Records shown >>
****************************************

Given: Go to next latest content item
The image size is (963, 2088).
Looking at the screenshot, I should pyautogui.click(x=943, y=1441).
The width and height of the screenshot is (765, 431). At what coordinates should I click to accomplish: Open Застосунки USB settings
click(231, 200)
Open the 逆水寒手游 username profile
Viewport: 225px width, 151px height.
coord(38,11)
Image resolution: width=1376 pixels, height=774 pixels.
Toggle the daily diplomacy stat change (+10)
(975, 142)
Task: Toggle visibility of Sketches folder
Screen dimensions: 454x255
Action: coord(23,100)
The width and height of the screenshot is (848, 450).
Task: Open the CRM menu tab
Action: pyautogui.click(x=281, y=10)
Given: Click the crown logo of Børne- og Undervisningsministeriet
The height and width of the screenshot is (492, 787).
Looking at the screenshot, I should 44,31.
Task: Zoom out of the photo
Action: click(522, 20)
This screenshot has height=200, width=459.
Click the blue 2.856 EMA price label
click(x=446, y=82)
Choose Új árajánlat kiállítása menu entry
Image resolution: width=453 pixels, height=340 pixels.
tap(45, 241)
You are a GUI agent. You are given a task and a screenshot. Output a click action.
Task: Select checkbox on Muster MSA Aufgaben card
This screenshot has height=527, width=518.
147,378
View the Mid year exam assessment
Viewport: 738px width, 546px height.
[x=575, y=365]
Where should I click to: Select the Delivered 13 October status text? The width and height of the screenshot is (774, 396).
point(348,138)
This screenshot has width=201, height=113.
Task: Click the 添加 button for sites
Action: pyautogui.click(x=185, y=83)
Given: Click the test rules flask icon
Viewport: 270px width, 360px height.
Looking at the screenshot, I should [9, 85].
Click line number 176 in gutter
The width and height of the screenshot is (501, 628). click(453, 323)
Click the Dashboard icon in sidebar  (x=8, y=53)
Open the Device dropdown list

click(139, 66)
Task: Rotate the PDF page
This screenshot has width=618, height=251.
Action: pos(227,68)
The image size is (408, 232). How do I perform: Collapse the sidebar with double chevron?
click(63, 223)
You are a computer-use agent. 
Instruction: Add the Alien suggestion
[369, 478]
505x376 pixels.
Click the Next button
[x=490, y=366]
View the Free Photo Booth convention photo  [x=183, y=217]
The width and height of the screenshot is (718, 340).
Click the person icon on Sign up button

****************************************

What you need to do >>
Search the data for "icon". Copy every matching line.

Exercise answer >>
Given: Click the test rules flask icon
Click the Dashboard icon in sidebar  (x=8, y=53)
Click the person icon on Sign up button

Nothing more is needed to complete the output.